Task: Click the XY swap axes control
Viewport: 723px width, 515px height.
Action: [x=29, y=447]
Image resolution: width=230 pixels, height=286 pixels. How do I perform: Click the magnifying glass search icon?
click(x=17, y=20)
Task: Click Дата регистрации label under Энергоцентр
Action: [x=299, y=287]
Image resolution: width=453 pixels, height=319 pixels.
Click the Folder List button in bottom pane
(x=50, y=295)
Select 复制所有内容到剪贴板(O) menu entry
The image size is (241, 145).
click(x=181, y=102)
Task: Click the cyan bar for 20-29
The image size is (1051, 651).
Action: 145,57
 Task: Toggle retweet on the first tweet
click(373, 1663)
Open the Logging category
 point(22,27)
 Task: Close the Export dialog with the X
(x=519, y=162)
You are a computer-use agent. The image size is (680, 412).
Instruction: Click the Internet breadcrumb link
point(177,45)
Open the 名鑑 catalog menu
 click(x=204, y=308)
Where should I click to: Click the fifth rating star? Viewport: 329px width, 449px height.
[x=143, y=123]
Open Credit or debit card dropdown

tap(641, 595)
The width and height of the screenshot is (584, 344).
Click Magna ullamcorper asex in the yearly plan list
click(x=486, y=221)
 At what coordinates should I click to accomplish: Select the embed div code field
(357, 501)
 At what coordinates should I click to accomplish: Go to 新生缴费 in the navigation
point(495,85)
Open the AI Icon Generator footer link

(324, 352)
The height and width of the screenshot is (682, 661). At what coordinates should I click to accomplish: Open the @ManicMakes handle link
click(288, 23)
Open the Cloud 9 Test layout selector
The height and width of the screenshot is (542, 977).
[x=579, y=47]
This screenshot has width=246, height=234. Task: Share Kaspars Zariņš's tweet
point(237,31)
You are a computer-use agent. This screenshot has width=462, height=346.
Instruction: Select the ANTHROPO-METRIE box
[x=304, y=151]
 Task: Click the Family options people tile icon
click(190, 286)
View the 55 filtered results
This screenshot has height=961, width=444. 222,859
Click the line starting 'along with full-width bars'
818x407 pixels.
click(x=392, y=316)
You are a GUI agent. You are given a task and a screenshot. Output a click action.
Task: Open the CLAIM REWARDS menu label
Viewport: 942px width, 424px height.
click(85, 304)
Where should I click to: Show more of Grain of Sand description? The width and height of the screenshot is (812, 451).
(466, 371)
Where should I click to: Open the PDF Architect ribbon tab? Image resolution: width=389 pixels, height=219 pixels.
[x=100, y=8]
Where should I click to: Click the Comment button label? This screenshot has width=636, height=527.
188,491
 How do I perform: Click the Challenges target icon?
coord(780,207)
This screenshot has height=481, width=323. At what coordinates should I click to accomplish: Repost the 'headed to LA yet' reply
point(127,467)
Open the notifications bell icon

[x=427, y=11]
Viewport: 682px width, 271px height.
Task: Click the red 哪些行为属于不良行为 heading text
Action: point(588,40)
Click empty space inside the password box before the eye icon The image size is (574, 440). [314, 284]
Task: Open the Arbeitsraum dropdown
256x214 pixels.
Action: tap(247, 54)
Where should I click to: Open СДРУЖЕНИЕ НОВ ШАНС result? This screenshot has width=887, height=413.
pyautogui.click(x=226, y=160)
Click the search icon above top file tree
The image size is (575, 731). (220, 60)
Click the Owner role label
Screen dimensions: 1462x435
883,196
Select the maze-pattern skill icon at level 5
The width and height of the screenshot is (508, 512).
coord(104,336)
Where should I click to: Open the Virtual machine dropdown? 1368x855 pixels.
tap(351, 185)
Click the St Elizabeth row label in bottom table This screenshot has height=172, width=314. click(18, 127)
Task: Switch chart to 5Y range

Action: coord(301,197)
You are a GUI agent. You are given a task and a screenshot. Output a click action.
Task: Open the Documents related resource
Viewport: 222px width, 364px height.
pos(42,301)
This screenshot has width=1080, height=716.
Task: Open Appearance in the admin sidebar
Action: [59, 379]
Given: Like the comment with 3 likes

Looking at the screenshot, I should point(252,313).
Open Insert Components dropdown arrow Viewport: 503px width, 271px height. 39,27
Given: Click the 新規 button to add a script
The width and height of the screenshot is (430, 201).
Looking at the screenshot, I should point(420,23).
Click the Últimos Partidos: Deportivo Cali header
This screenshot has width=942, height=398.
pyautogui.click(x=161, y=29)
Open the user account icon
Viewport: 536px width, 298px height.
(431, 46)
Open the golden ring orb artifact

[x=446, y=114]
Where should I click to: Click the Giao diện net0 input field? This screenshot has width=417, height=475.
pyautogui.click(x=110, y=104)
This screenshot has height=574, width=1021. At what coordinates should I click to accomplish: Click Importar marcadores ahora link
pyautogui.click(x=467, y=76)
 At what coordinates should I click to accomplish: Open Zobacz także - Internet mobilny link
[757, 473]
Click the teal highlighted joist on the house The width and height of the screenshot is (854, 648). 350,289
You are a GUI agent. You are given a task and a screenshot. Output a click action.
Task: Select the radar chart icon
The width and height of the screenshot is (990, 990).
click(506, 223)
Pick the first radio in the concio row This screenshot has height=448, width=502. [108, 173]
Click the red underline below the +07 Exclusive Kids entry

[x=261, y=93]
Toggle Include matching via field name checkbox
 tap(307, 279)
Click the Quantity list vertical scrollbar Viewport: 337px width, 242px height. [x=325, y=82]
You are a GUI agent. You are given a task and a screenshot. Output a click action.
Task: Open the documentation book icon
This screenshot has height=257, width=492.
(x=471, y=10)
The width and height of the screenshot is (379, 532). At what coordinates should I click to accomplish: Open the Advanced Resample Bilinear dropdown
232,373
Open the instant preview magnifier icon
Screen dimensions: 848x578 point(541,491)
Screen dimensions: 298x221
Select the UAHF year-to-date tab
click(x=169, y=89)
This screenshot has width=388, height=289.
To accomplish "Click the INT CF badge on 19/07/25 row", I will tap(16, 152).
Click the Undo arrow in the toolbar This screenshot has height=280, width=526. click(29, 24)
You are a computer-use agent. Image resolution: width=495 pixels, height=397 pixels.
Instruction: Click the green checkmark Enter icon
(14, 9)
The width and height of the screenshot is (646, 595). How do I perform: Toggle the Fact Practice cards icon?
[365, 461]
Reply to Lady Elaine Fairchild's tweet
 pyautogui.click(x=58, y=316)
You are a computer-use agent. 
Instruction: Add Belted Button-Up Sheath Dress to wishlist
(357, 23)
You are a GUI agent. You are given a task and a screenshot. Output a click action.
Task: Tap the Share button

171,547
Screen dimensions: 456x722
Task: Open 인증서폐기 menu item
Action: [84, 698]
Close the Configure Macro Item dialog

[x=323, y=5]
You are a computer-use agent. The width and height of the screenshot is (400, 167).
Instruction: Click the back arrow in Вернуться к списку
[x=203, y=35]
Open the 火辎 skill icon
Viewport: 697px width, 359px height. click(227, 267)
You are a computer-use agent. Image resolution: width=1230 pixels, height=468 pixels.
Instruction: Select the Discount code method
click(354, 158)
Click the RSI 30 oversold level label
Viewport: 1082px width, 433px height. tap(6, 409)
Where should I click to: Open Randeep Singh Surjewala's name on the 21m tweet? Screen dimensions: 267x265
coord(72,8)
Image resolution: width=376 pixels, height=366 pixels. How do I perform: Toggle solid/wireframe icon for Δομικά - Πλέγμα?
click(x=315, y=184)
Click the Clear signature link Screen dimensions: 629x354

◆ **Required action**:
Wherever a line in the data above holds the word "computer", copy that line.

◆ **Answer section**:
You are a computer-use agent. The image size is (680, 412).
You are a computer-use agent. This screenshot has width=462, height=346.
You are a computer-use agent. Image resolution: width=495 pixels, height=397 pixels.
You are a computer-use agent. 
You are a computer-use agent. The width and height of the screenshot is (400, 167).
You are a computer-use agent. Image resolution: width=1230 pixels, height=468 pixels.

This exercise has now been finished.